By George Psyllides
MPs think €590,000 was not enough to pay for their trips abroad and to entertain foreign officials in Cyprus and are threatening to retaliate by rejecting the travel and hospitality budgets of other government departments.
Instead of the €650,000 parliament wanted, the finance ministry approved €590,000, prompting the disapproval of DIKO chairman Nicolas Papadopoulos who played the patriotic card while describing it as an intervention into the affairs of the legislature.
The parliament’s director, Vasiliki Anastasiadou, said the €60,000 cut prevented it from developing its legislative diplomacy.

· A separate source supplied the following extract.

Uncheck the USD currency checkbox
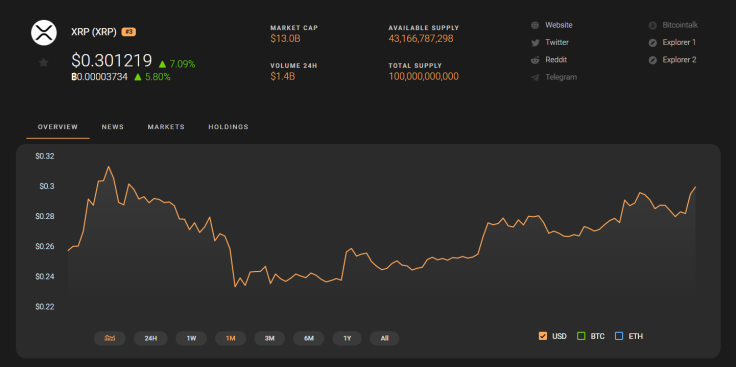This screenshot has height=367, width=736. 543,336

As a country with a political problem, there was a need for parliament to participate in meetings and to reciprocate hospitality and organise conferences in Cyprus, she said.
DIKO’s Papadopoulos said his party could reject all such funds unless the whole policy governing such matters was put under review.

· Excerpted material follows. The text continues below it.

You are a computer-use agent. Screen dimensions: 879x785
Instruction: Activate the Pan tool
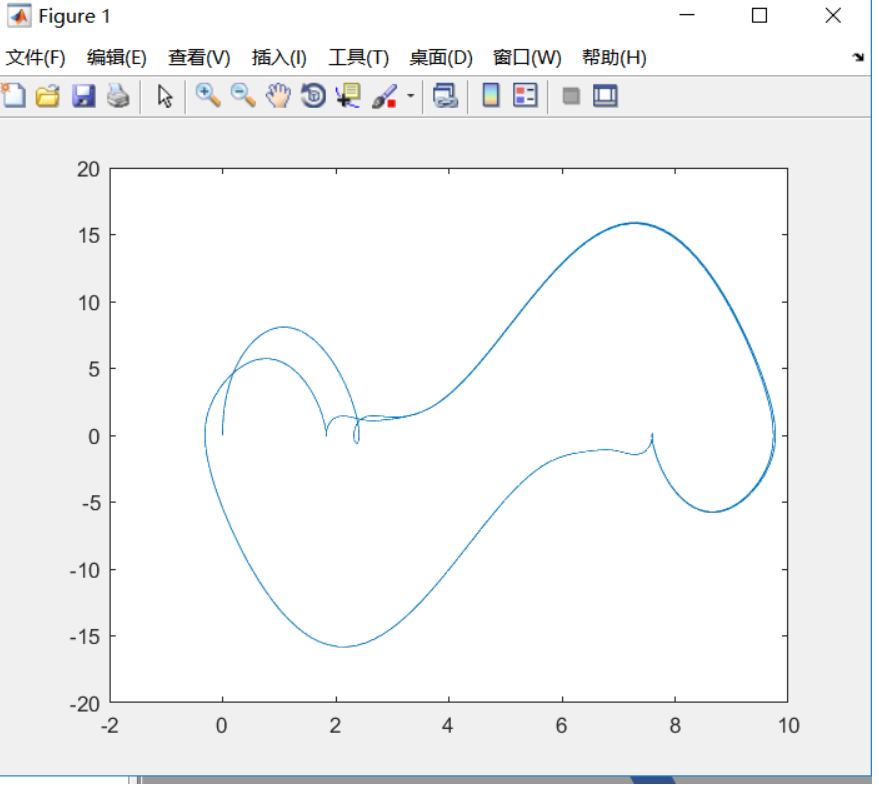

“I ought to note, and I think I am conveying the Finance committee’s unanimous view, that parliamentary missions abroad are a basic activity,” he said. “Parliamentary diplomacy is necessary during a period when we want to convey our country’s positions abroad, especially considering Turkey’s recent illegal violations.”
Papadopoulos said the government was making the effort harder by cutting their funds by €60,000.
He also suggested that the cut “constitutes an intervention by the executive.”
His party, Papadopoulos said, was looking into the possibility to reject all the travel and hospitality budgets of government departments “unless the broader policy of allocating such funds is reviewed.”